A contrario, si les conditions reprises dans la lettre de garantie sont strictement respectées, la banque sera obligée de libérer les fonds, indépendamment du contrat principal qui lie le donneur d’ordre et le bénéficiaire[2], sauf appel manifestement abusif de ce dernier (il s’agit d’une notion subjective laissée à l’appréciation du juge appelé à statuer sur la question).
Une fois que la banque s’exécute, elle répercute l’opération sur le donneur d’ordre en débitant son compte, ou en exécutant les garanties dont elle-même dispose à son égard.
L’application et le respect stricts de ces principes relèvent de la nécessaire sécurité juridique en la matière. La banque s’engage presqu’aveuglément et est étrangère au contrat sous-jacent, tandis que le donneur d’ordre n’entend pas voir son banquier se livrer à une interprétation subjective de l’ordre qui lui est donné.
Un cas de jurisprudence à Bruxelles
La majorité des litiges relatifs aux appels de garanties à première demande débutent selon les formes du référé, compte tenu de l’urgence et de l’obligation de la banque – généralement imminente – d’exécuter son engagement. La procédure judiciaire intentée avant la libération de la garantie à première demande par la banque permet parfois de suspendre le paiement qui découlera de l’appel régulier à la garantie.
Une affaire jugée récemment par la Cour d’appel de Bruxelles[3] concernait une garantie locative constituée sous forme de garantie bancaire à première demande (à ne pas confondre avec la garantie locative “classique” généralement rencontrée dans le cadre du bail de résidence principale).
La lettre de garantie prévoyait sa caducité automatique en cas de résiliation anticipée du contrat de bail sous-jacent.
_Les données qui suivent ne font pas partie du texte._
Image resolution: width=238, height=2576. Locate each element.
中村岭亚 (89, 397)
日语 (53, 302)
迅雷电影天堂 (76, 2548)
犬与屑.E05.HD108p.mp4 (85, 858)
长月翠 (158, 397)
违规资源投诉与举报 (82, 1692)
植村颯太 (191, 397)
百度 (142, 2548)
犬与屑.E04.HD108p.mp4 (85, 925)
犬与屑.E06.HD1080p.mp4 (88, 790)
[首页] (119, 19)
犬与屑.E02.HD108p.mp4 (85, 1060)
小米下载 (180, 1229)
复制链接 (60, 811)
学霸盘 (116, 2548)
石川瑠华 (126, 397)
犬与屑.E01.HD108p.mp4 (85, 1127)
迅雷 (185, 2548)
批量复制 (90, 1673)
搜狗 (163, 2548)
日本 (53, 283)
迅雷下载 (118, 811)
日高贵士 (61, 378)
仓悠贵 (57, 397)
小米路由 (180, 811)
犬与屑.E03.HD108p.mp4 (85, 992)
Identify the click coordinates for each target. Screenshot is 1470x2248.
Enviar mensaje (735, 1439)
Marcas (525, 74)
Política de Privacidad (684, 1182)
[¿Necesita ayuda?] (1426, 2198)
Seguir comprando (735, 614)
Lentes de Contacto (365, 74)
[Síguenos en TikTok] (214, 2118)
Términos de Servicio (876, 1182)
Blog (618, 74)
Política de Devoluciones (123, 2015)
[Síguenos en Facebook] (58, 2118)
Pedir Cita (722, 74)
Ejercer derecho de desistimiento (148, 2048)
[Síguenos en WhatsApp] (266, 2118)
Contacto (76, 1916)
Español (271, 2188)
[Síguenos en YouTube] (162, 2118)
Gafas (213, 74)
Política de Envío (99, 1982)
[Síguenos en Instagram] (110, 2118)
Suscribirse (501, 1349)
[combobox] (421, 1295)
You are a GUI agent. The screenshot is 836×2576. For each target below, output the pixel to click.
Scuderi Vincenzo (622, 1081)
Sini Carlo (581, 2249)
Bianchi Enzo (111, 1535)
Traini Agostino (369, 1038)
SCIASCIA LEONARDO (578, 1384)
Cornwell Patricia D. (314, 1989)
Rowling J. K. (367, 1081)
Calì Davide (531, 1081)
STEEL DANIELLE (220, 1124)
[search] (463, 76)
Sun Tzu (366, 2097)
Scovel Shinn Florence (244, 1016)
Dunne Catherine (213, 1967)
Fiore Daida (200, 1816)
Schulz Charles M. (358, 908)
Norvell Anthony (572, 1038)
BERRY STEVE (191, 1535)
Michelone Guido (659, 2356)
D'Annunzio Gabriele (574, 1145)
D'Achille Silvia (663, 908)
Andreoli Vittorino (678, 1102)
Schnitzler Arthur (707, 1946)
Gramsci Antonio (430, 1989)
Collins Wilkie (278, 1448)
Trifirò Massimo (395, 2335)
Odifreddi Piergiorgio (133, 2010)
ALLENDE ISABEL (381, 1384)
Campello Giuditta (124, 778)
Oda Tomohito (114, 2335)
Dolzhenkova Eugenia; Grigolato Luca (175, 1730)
Le cas échéant, la garantie devait être appelée “au plus tard un mois à dater du jugement résiliant le contrat de bail, ou à dater de l’accord par lequel preneur et bailleur conviennent de la résiliation“.
C’est en l’espèce un tel accord de résiliation anticipée du bail qui avait été conclu entre les parties. Ces dernières avaient cependant précisé que le bailleur s’abstiendrait de faire appel à la garantie tant que le désormais ex-preneur respecterait un plan de paiement convenu, pour régulariser des arriérés de loyer. La banque était étrangère à cet accord.
Le plan de paiement n’avait pas été respecté par le donneur d’ordre, et le bénéficiaire avait fait appel à la garantie. Pour la banque, l’appel était cependant tardif, puisqu’il intervenait plus d’un mois après la rupture du bail convenue entre les parties concernées. La banque estimait n’être tenue que par le texte strict de la lettre de garantie à première demande, sans avoir égard aux accords conclus entre le donneur d’ordre et le bénéficiaire.
La cour d’appel a validé la thèse de la banque.
Remarque : les garanties bancaires internationales et le crédit documentaire font l’objet de règles d’interprétation publiées par la Chambre du Commerce international et que vous retrouverez ici. Dans un prochain article, nous traiterons du crédit documentaire plus en détail.
[1] Voy. I. COLPAERT, « Bankgaranties, deks de vlag de lading wel ? Ceci n’est pas une garantie bancaire”, in Actualités en droit commercial et bancaire, Liber Amicorum Martine Delierneux, Bruxelles, Larcier, 2017, p. 163.
[2] Cass., 24 avril 2009, R.W. 2010-11/31, p. 1301-1302 ; Bruxelles, 5 novembre 2015, D.A.O.R 2016, p. 81-84.
[3] Bruxelles, 28 janvier 2019, D.B.F., 2019/06, p. 309 et s. et note J.-P. BUYLE et C. CLAESENS.